> [ASSIGNED TASK 1]:
Translate this sentence from the excerpt on species monitoring into Spanish: "Video surveillance is particularly useful for wetland ecosystems, where access is often restricted."
> [ASSIGNED TASK 2]:
Extend the excerpt on species monitoring in conservation by writing the paragraph that would come after its last sentence.
Top of EXCERPTED TEXT
Sound wildlife and habitat conservation policies and effective practices depend on timely and reliable species monitoring data [1,2,3]. Species monitoring has become one of the critical responsibilities of conservation personnel in protected areas [4,5]. The traditional ground survey is an essential means of species monitoring. However, it is time-consuming, laborious, and difficult to standardize [6,7], potentially leading to biased datasets [8]. In recent years, emerging technologies, such as airborne and spaceborne imagery, biotelemetry, real-time static and video surveillance, and passive acoustic recording [9], have drastically increased data collection capacity with improved efficiency [10] and accuracy [11,12] by reducing operational costs and expanding coverage relative to conventional methods, thereby offering new opportunities for conservation studies at local, regional, and global scales. Ecology and conservation are now in the era of big data [13,14].

Real-time video surveillance devices have many advantages in assisting species surveys such as remote and nonintrusive observation, real-time monitoring, cloud storage, and playback convenience [15,16]. High-definition monitoring equipment installed in protected areas provides many conveniences and advantages for discovering new species, monitoring the behavior of specific species, investigating the home range of animals and their habitat use patterns [17,18], preventing illegal trading, and promoting public awareness [19]. In the past decade, to reduce the cost, labor, and logistics of observations, more managers of protected areas around the world are installing high-definition video surveillance equipment to assist in the daily management of protected areas [20,21]. Video surveillance is particularly useful for wetland ecosystems, where access is often restricted.
Bottom of EXCERPTED TEXT
Top of RECORDS PROVIDED
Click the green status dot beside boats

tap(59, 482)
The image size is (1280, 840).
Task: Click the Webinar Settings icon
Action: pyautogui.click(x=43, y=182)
Bottom of RECORDS PROVIDED
> [ANSWER SPACE 1]:
La videovigilancia es particularmente útil para los ecosistemas de humedales, donde el acceso suele estar restringido.

> [ANSWER SPACE 2]:
The essence of video data is a massive volume (e.g., in terabytes and petabytes) of time-series images [22]. While the increasing amount of data allows unprecedented insights on conservation biology and ecology [14], it also brings the dual challenges of storage and analysis [23], and there is currently a mismatch between the ever-growing volume of raw materials (e.g., video and audio records, images) and our ability to process, analyze, and interpret data to inform conservation [24], which could lead to the loss of a large amount of data [25]. Central challenges for data analysis are large data volume and high data heterogeneity (e.g., multisources, and variable quality and uncertainty), which precludes the traditional likelihood-based modeling approaches due to high computation demands [23] Machine learning (ML), a likelihood-free approach, can automatically generate predictive models by detecting and extracting patterns in data without presumptions concerning structure data [24]. In the past two decades, various machine learning approaches (e.g., ANN—artificial neural networks, RF—random forest, and SVM—support vector machine) have been applied in ecology and conservation for studies such as clustering and classification [25]. Deep learning (DL) or deep neural network (DNN), a family of ML models involving ANN with multiple hidden layers [26], has emerged as a promising approach to link big data and conservation and ecology [25], and became the preferred solution for automated image-based (e.g., video) and signal-based (e.g., audio) data analysis [26,27]. Researchers are now beginning to apply DL to automatically extract scalable ecological insights from complex nonlinear data such as noisy videos and acoustic data [28]. Examples include automated species identification (reviewed by [29]), animal behavior ecology [30], environmental monitoring and ecological modeling [25], genomics [31], and phylogenetics.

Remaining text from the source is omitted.